-
Notifications
You must be signed in to change notification settings - Fork 5
Scheduler
Nuntium has a cron-like scheduler service which enqueues recurrent tasks in the job queue for later processing by the nuntium worker service, as processing capacity becomes available.
The scheduler service is a ruby script that runs every X seconds (ideally 30) and checks for tasks pending execution. Data regarding these tasks and their execution intervals and times are stored in a `cron_tasks` table.
The scheduler requires a visible endpoint in the queue service in order to be able to enqueue tasks instances whenever necessary.
Most AT channels are candidates to be implemented as tasks to be scheduled. Interfaces that require an active polling by nuntium may be cronned as well.
Some examples includes:
- Twitter incoming messages
- POP3 mail download
- QST push/pull
The table containing the tasks data must have the following fields:
- guid: unique identifier for the task
- interval: ideal timespan between two consecutive executions
- next run: when the next run should be enqueued
- last run: when the last run was executed
There must also be a way for the task creator to identify the task. For example, when a task is created for a POP3 channel, the task must be deleted if the channel is deleted.
Every time the scheduler runs, it checks the table for all tasks with a next run time less than or equals the current time. For each of these tasks, it enqueues a job for the nuntium worker and sets `nextRun = currentTime + interval`. Note that all tasks are wrapped with a cron task that interacts back with the cron service upon execution.
Whenever a task is executed, it must check its corresponding lastRun entry in the cron table. If `currentTime < lastRun + interval - tolerance` then the task is dropped and this event logged.
This has the effect of ensuring that two consecutive tasks will not be executed in less than `interval - tolerance` time.
All tasks should be timeboxed to `interval / 2` to ensure there will be no overlapping (recall that last run time is set when the task starts, not when it finishes). This also prevents starvation in the job queue. Every task should check frequently if its time quota has not been exceeded, and if it has, terminate its operations in a clean way so its next instantiation will proceed from that point.

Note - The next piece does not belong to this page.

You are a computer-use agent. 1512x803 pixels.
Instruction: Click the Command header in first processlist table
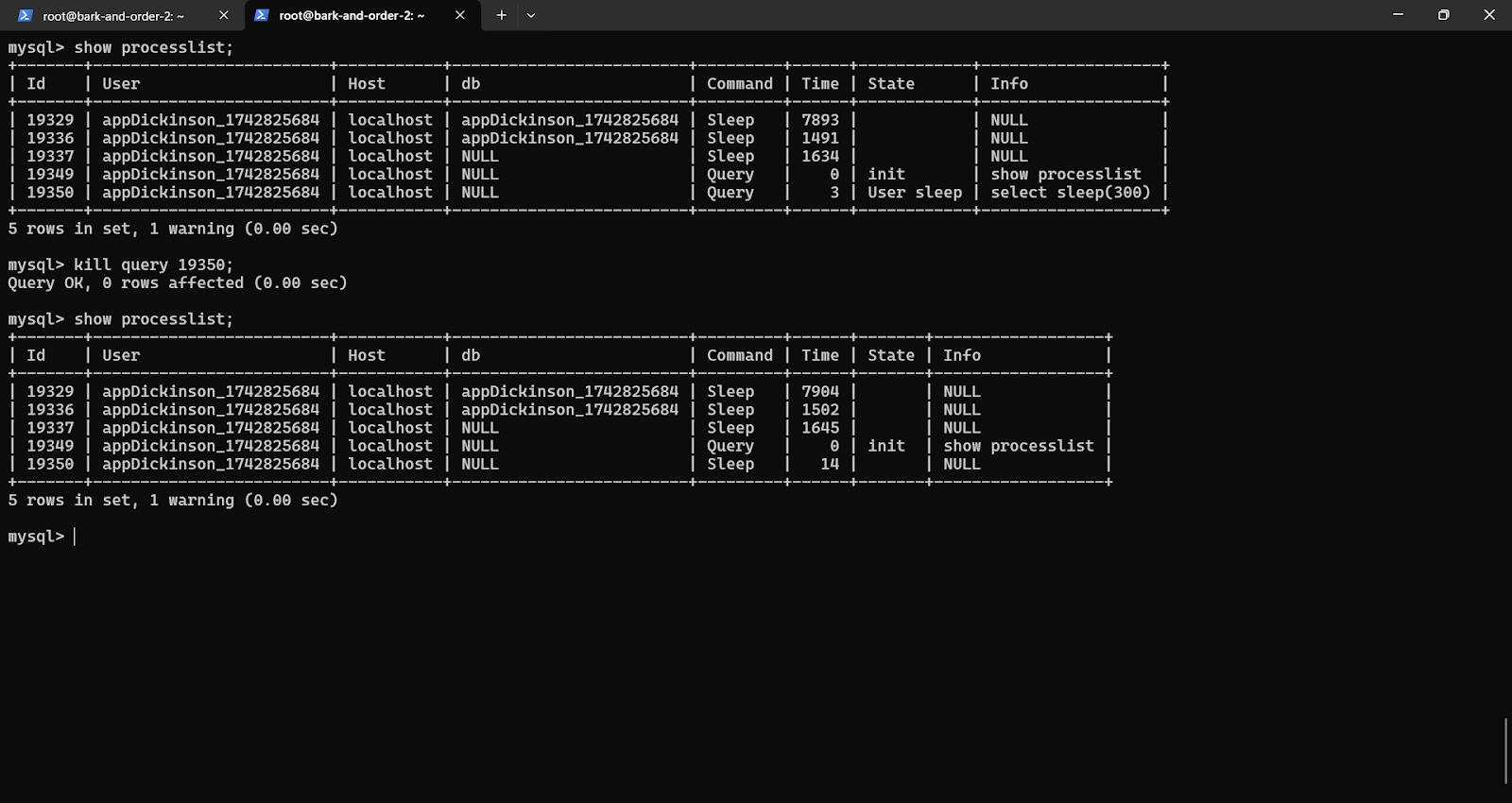coord(739,84)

Standard execution flow for task A with 1 minute interval and cron every 30 seconds. This is the expected behaviour of the system, with little congestion in the queue so the timespan between enqueue and run is small. Note that at 1:32 A2 executes since 57 seconds falls within `interval - tolerance`.
MM:SS | Event | nextRun | lastRun |
---|---|---|---|
00:00 | Initial state | 00:30 | - |
00:30 | Cron enqueues A1 | 01:30 | - |
00:35 | A1 begins execution | 01:30 | 00:35 |
00:45 | A1 ends execution | 01:30 | 00:35 |
01:00 | Cron executes | 01:30 | 00:35 |
01:30 | Cron enqueues A2 | 02:30 | 00:35 |
01:32 | A2 begins execution | 02:30 | 00:35 |
In this example the queue is rather full, being over a minute delay between enqueue and execution. Note how the difference `02:37 - 01:35` is kept so no tasks are dropped and A2 executes.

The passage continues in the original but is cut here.